God’s Table 1

Last month, Cazenovia Welcomes Refugees hosted an event in our sanctuary. While it isn’t uncommon for local groups to use our building, as I looked at the pictures afterward, I noticed something unusual. You see, when it came time to set up for the panel, the organizers didn’t bring one of the Meeting House tables into the sanctuary; instead, they seated the refugees around our communion table.

As I looked at the photograph, I was deeply moved. Each time we gather at this Table, we proclaim Christ’s body broken and blood shed for the reconciliation and redemption of the world. We proclaim our commitment to live as Christ’s disciples, welcoming and serving our neighbors. We do so with symbols He instituted. But here, in the flesh, was an even more visible representation of what this means: God’s table is a place where all are welcome.

I recognize that this can sometimes be hard to accept. Ever since Jesus first called us to love our neighbor, we’ve been doing our best to put boundaries around the command. If we’re honest with ourselves, most of us have added a few fine-print exclusions that allow us to be less-than-neighborly (or at least indifferent) towards certain types of people. This shouldn’t be surprising since human beings have been taking sides both for and against each other since the beginning of time. Cain was for himself, but against his brother Abel (Genesis 4:1-15), the kings of Babylonia, Ellasar, Elam and Goiim allied against the Kings of Sodom, Gomorrah, Admah, Zeboiim and Bela (Genesis 14:1), and Jacob showed clear favoritism toward his youngest son, Joseph (Genesis 37:3). In fact, we’ve been making treaties and choosing teams for so long, that it almost seems to be hard-wired into our DNA. And that’s what makes obedience to Christ’s command to love our neighbors (all of them, friend or enemy) so incredibly difficult (Matthew 5:43-48).

We’re so used to viewing the world through this lens of friend/enemy, for us/against us, our team/their team, that it can be hard to imagine a world in which we can be equally for everybody. Is it possible to care about the basic human rights of both Israeli’s and Palestinians? Can we be heartbroken over the suffering experienced by those in poverty both white and black? Can we care about the emotional needs of both the rich and the poor? I would suggest that we can – if only because Jesus commanded it.

And that’s the tricky thing about Jesus’ commands: He never tells us to do something that’s impossible, but He frequently calls us to do the difficult and the improbable. Jesus’ disciples weren’t supposed to be just a bunch of do-gooders – even those who didn’t recognize the God of Israel knew enough to be kind to their friends and family; He called us to exemplify the type-of unconditional, self-sacrificing love that He offered on the cross. That means that if we see someone living in fear – no-matter who – we try to address the conditions causing it. If we meet someone who is hungry – no-matter why – we are commanded to feed them. If we see someone naked or in prison or on the streets, we have a responsibility to help. And that begins with inviting others to the table.

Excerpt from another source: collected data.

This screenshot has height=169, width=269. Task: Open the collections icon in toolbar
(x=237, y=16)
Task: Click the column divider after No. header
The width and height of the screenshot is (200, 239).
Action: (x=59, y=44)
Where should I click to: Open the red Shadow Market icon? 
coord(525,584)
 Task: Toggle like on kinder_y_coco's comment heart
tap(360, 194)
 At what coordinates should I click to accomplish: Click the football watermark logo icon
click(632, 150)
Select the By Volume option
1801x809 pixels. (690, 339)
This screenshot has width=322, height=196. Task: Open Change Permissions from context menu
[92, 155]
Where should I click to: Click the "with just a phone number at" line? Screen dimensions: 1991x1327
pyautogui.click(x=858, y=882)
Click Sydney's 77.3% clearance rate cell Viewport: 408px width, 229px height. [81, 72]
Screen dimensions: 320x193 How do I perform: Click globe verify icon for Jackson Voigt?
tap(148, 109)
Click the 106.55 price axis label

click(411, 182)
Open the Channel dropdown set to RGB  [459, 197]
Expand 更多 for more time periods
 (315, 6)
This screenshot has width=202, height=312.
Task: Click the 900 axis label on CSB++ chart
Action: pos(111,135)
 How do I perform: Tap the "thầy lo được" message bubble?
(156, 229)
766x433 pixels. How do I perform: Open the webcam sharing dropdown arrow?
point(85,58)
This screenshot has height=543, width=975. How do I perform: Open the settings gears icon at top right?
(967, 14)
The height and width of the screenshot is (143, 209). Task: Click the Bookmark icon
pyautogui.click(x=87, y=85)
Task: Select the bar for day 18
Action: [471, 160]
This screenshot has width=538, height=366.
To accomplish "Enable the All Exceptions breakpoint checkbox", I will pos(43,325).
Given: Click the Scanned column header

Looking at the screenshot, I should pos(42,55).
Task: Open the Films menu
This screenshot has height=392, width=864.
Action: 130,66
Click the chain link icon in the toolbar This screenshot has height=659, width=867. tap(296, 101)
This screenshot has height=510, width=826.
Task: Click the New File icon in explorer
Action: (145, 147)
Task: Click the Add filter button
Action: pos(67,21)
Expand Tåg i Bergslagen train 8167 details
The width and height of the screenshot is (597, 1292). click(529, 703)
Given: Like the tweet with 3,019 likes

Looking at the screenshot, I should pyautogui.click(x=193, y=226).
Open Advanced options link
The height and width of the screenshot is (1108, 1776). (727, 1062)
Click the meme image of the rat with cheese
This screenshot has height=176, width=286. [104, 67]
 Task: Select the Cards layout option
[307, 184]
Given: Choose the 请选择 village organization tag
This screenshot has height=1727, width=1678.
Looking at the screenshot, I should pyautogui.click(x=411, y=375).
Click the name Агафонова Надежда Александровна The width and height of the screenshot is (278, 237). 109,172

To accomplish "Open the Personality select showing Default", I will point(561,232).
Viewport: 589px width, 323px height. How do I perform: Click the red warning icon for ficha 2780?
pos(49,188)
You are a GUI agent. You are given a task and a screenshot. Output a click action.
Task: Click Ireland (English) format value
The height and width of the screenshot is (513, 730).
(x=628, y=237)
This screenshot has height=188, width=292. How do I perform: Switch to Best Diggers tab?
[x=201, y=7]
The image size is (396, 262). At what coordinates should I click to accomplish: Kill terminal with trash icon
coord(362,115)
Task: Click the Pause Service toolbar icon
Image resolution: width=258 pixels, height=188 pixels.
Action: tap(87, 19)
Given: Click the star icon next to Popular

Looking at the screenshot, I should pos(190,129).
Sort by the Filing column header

The curious thing? When we begin with fellowship (even with our enemies), we often end with friendship. Something happens when we talk to each other as individuals that simply can’t happen when we spend our time talking about each other as stereotypical groups – we begin to discover one another’s humanity. We find that the things that divide us are less important than the things that unite us. And we build the foundations for the reconciliation and redemption Christ called us to proclaim.

I hope that as you look at this photograph, you’re as moved as I was – and not just to an emotional response, but to a physical one. Are there neighbors you don’t know? People whose stories you don’t understand? Then take a moment to extend an invitation. Invite them to dinner or out for a cup of coffee. Sit at the table with them. Learn to love as Jesus commanded.